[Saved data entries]
────────────────────────────────────────

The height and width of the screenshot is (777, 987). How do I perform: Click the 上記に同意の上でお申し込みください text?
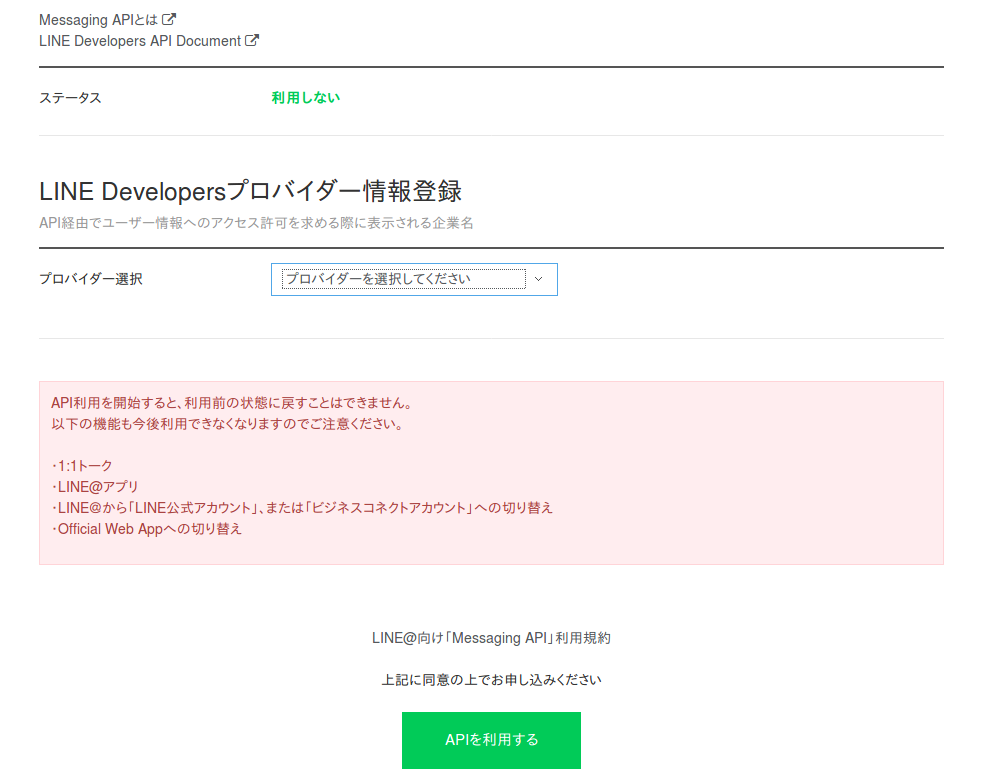(491, 678)
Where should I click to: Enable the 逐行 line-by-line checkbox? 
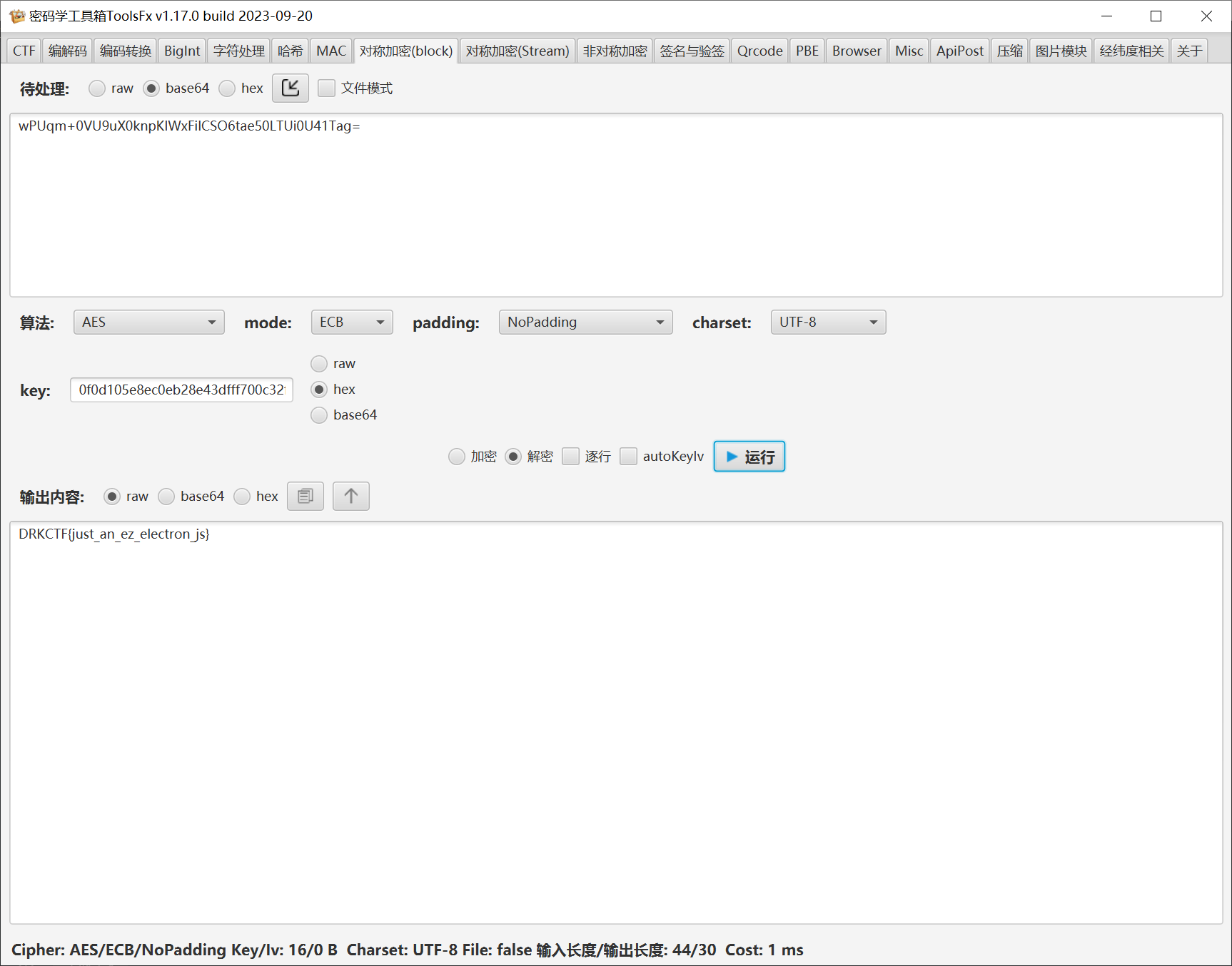pos(570,457)
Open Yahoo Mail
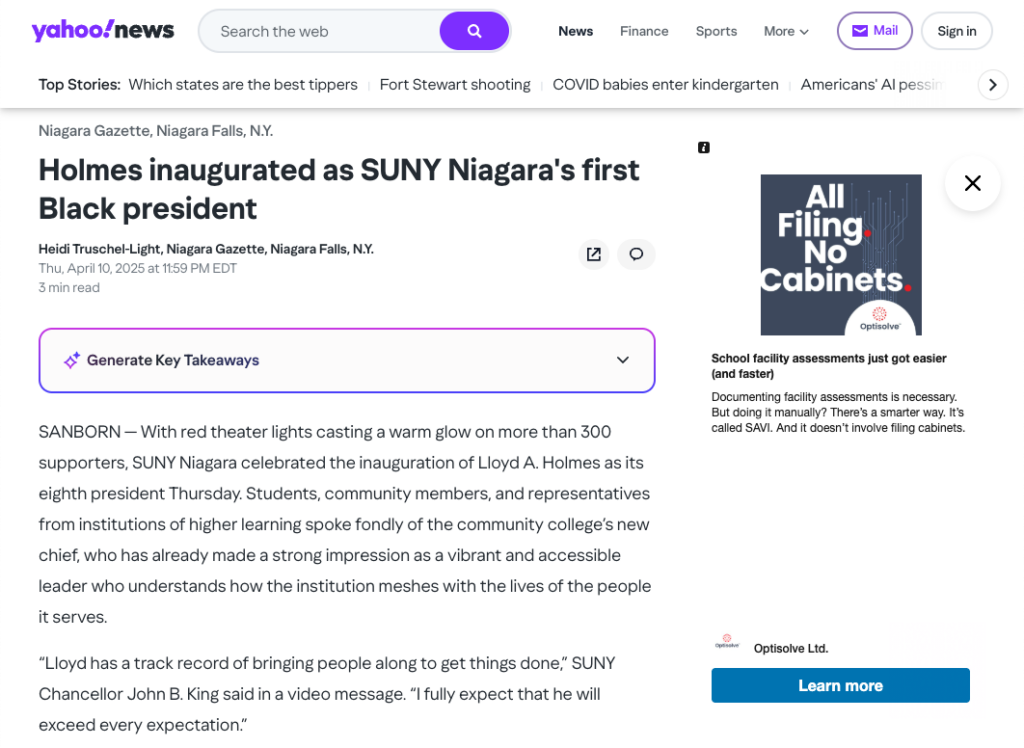The image size is (1024, 748). 874,31
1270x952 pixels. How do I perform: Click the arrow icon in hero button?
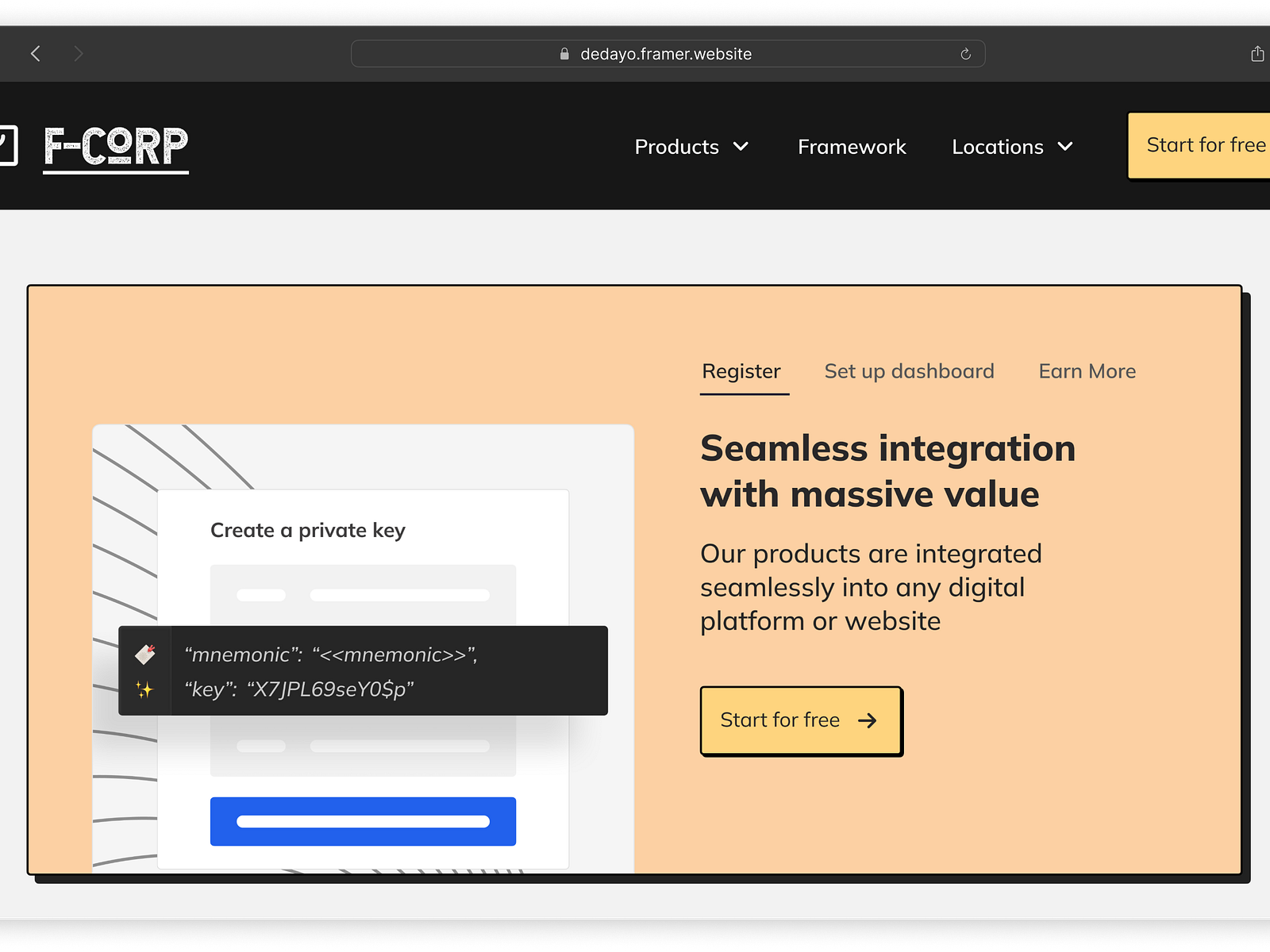tap(868, 720)
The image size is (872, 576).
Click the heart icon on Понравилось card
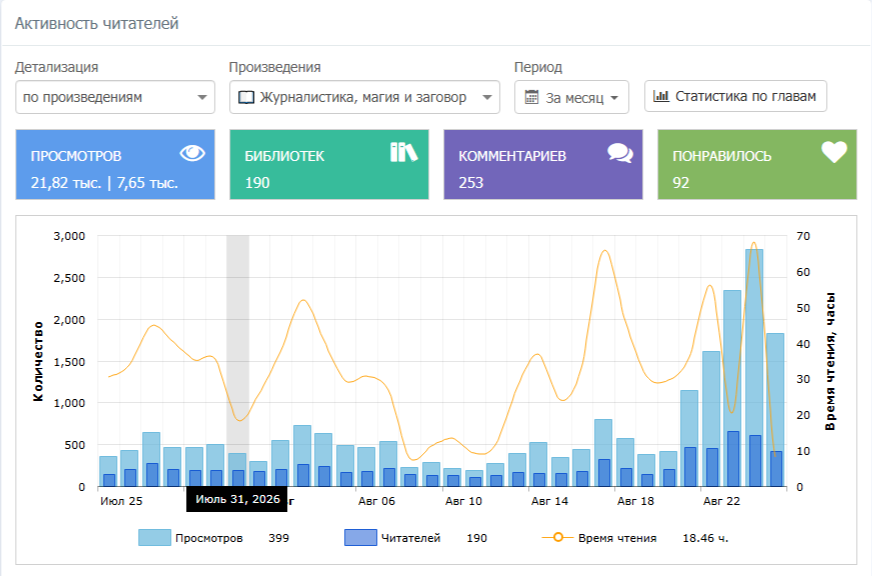[x=834, y=152]
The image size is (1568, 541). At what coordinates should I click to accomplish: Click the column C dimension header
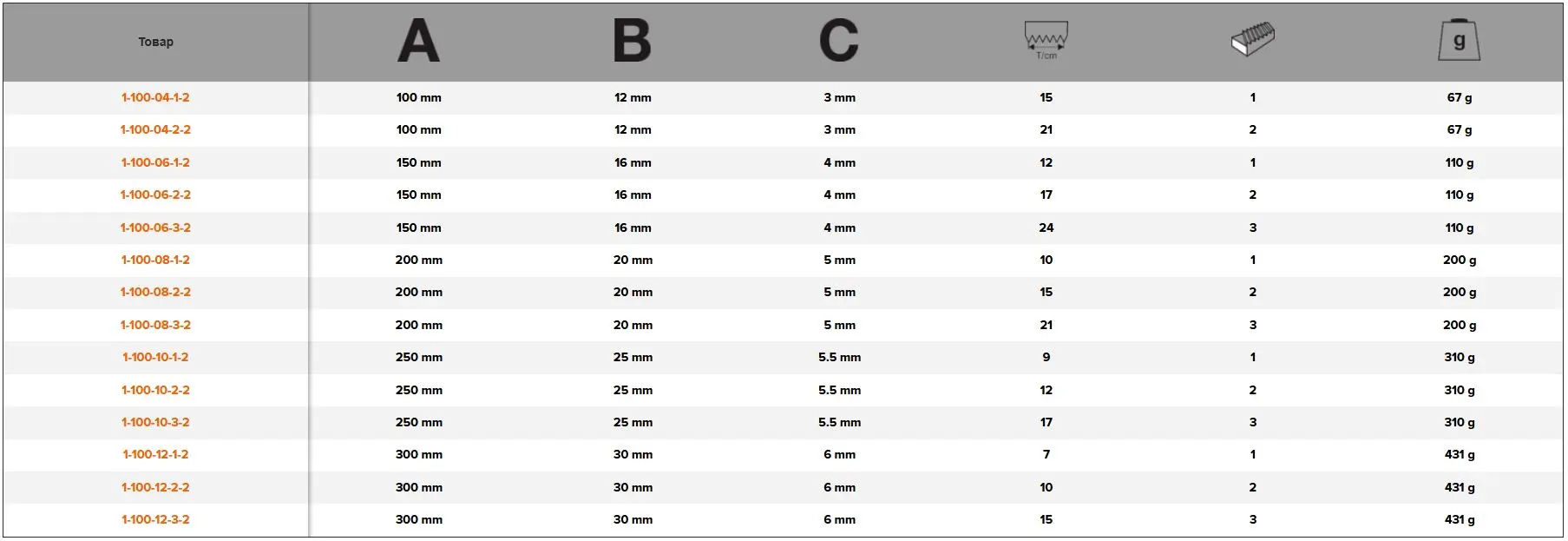838,41
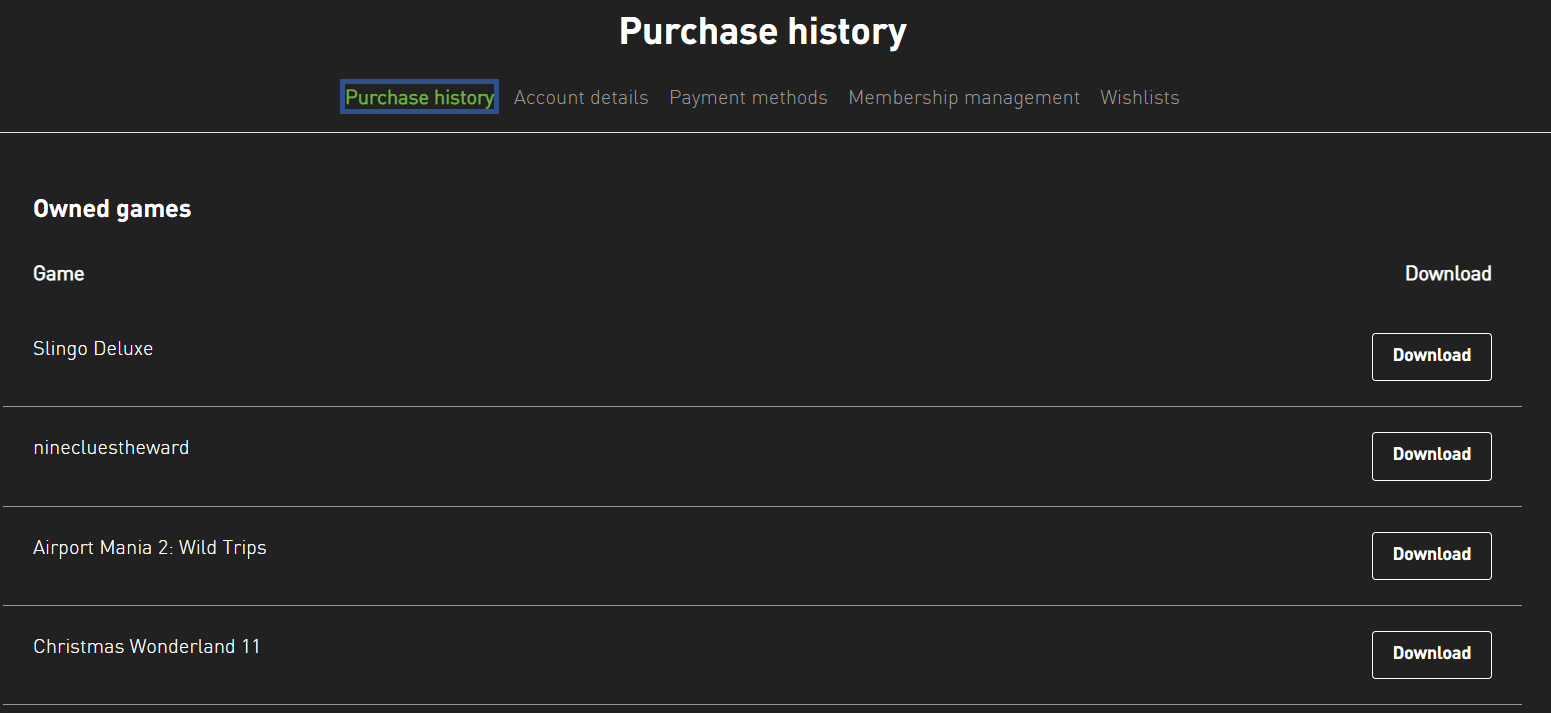
Task: Click the Owned games section heading
Action: coord(112,209)
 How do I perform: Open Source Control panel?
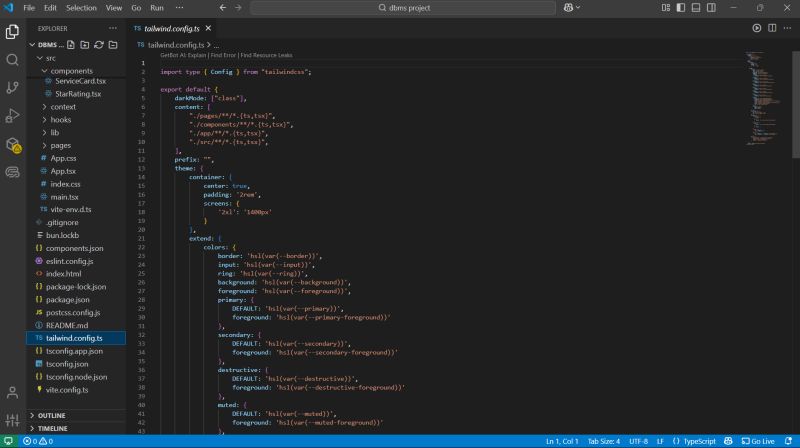pos(12,87)
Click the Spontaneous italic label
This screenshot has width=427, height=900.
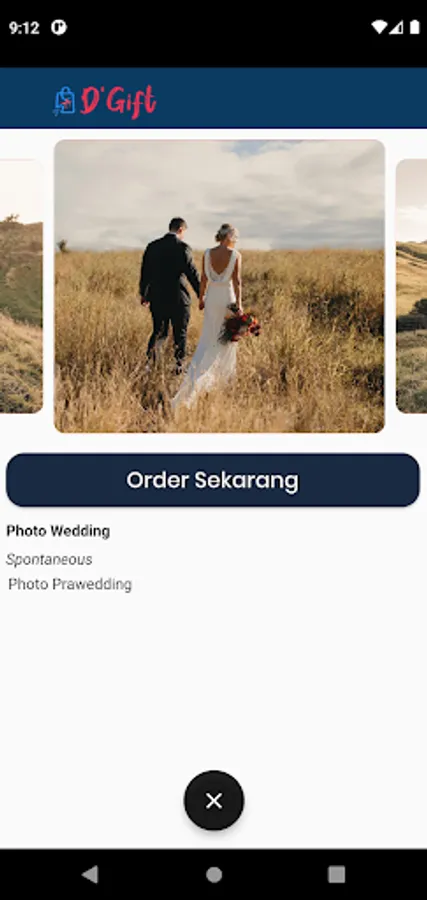pos(49,559)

────────────────────────────────────────

What you are asked to do = Each record above must be set down again unchanged, with its pictures left out.

Task output =
The height and width of the screenshot is (777, 987). How do I perform: Click the 上記に同意の上でお申し込みください text?
(491, 678)
Where should I click to: Enable the 逐行 line-by-line checkbox? 
pos(570,457)
Open Yahoo Mail
The image size is (1024, 748). 874,31
1270x952 pixels. How do I perform: Click the arrow icon in hero button?
tap(868, 720)
The image size is (872, 576).
Click the heart icon on Понравилось card
[x=834, y=152]
The image size is (1568, 541). At what coordinates should I click to accomplish: Click the column C dimension header
838,41
Task: Click the Owned games section heading
Action: coord(112,209)
 How do I perform: Open Source Control panel?
pos(12,87)
Click the Spontaneous italic label
This screenshot has width=427, height=900.
pos(49,559)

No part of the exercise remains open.